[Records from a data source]
----------

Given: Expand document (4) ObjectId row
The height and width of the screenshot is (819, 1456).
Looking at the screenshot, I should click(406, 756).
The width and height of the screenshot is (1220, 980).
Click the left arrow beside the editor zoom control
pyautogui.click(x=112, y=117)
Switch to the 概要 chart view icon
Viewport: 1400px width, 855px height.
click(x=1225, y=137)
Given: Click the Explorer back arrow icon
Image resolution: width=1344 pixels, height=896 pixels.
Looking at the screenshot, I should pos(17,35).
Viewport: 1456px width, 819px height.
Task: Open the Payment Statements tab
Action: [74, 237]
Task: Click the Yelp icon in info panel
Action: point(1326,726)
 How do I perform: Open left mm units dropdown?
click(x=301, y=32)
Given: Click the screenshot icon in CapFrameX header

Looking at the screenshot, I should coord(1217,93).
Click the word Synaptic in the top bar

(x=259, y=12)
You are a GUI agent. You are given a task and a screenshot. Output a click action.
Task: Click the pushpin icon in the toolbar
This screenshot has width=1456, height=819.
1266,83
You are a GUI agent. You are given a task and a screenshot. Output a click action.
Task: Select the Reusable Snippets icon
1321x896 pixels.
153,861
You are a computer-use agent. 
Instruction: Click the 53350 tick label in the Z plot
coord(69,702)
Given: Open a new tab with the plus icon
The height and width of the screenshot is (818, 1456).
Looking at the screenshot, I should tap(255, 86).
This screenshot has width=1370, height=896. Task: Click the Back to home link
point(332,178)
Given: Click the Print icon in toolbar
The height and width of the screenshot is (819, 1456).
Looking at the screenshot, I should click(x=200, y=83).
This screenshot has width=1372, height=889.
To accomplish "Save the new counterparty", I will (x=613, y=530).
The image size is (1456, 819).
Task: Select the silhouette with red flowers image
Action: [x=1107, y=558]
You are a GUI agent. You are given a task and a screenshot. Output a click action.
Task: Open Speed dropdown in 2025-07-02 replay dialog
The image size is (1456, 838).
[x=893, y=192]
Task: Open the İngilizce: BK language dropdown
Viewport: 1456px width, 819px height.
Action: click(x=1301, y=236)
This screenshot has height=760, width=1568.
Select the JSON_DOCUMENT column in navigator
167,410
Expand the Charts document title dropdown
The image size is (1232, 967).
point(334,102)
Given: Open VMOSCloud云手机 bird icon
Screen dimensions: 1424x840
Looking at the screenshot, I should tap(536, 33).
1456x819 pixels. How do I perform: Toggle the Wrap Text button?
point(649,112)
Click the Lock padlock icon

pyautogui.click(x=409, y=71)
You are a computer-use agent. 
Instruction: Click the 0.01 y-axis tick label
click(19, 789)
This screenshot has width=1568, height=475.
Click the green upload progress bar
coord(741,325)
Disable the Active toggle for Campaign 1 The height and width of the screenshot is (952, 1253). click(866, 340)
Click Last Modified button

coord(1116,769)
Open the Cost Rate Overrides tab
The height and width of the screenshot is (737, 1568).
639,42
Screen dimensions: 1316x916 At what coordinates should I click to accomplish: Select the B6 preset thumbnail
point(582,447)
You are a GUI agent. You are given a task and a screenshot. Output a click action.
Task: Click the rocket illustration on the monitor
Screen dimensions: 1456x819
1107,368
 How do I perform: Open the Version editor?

----------

- [TASK INSTRUCTIONS]
Note every line of the records that holds the word "toolbar", and copy it.

- [RESULT OF THIS TASK]
Task: Click the pushpin icon in the toolbar
Given: Click the Print icon in toolbar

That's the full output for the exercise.